Exercise requirements => Copy, from the entries below, each line where the word "Given" can be found.

Dataset extract =>
──────────────────────────────
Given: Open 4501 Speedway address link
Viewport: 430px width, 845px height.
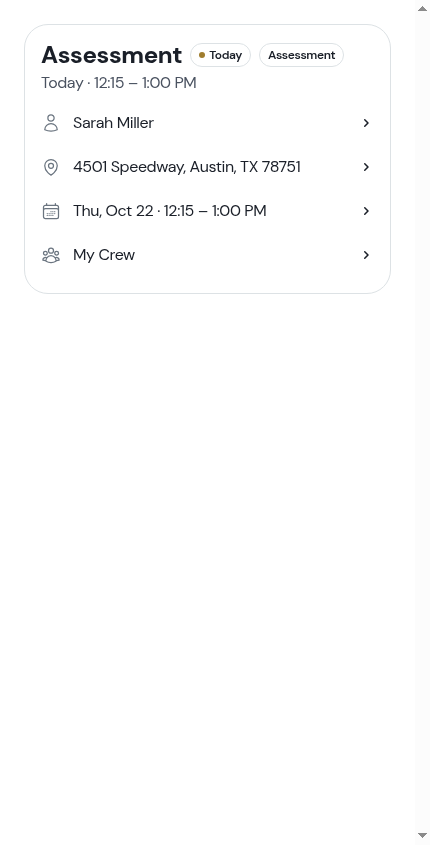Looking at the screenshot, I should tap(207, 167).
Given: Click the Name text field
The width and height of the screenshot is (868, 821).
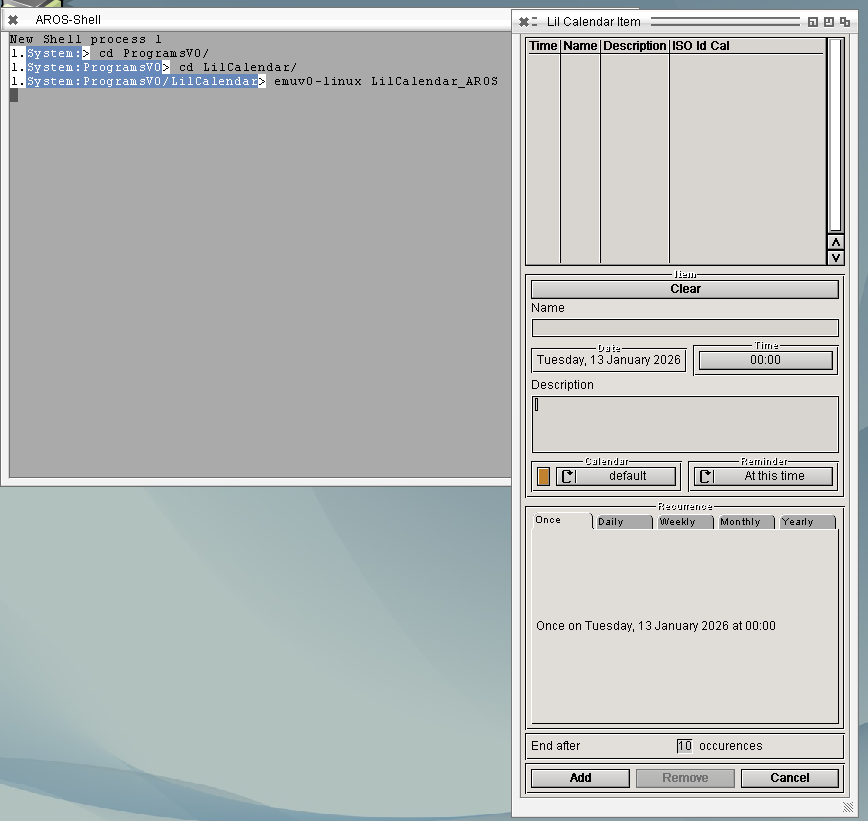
──────────────────────────────
Exercise answer =>
Given: Open 4501 Speedway address link
Given: Click the Name text field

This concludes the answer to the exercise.